### EXERCISE BRIEF
Omitting every picture, copy the lines from the one that contains "Image resolution: width=474" through the last line of the records below, exactly and with nothing added.

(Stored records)
★ ★ ★
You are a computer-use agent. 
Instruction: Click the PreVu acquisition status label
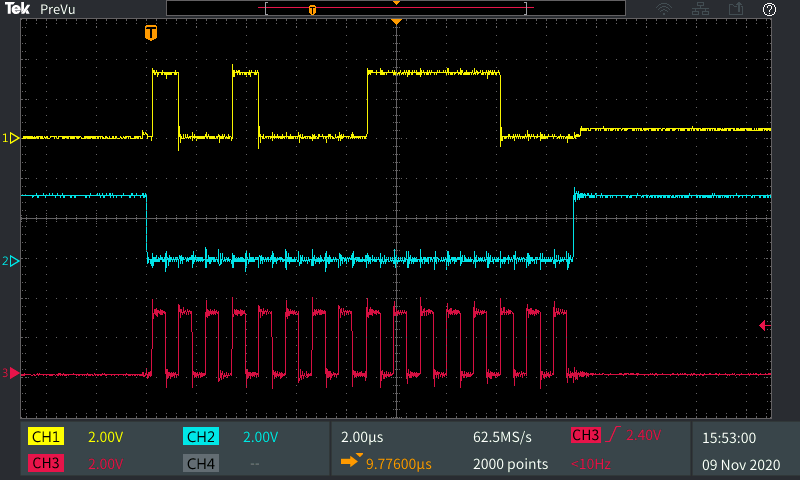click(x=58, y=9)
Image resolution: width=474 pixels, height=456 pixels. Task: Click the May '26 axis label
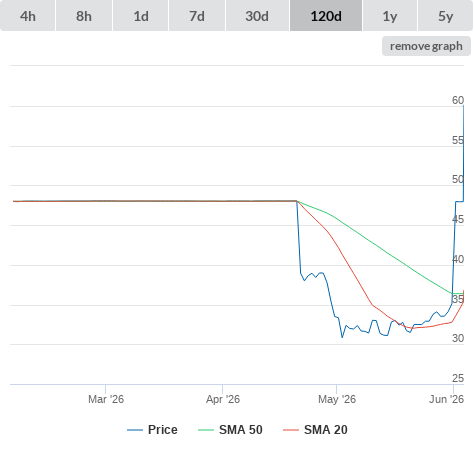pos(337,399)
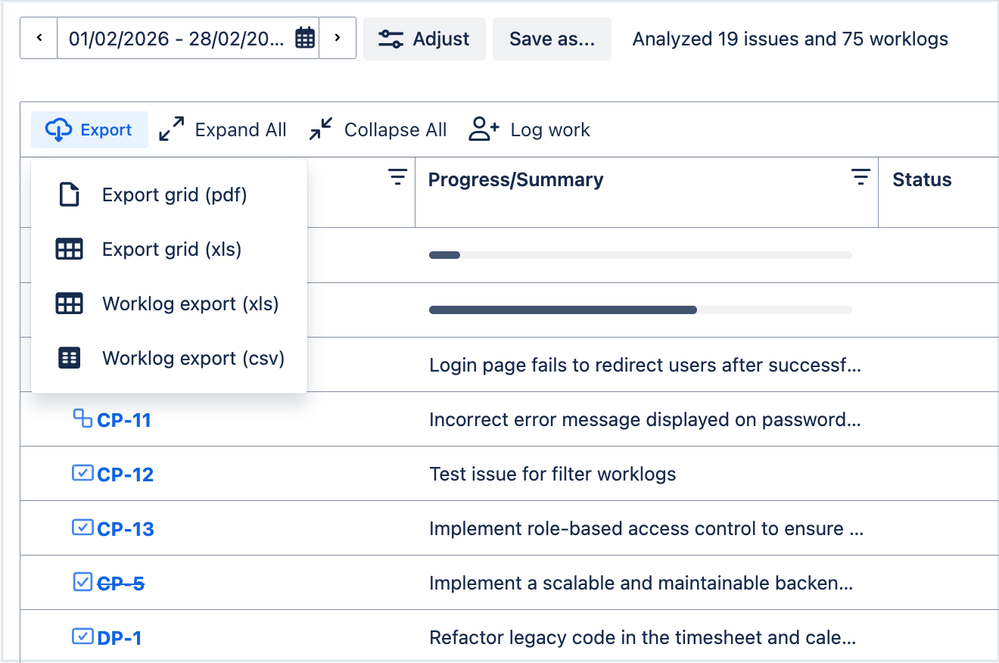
★ ★ ★
### ANSWER FOR THE TASK
Image resolution: width=474 pixels, height=456 pixels. Task: Click the May '26 axis label
pos(337,399)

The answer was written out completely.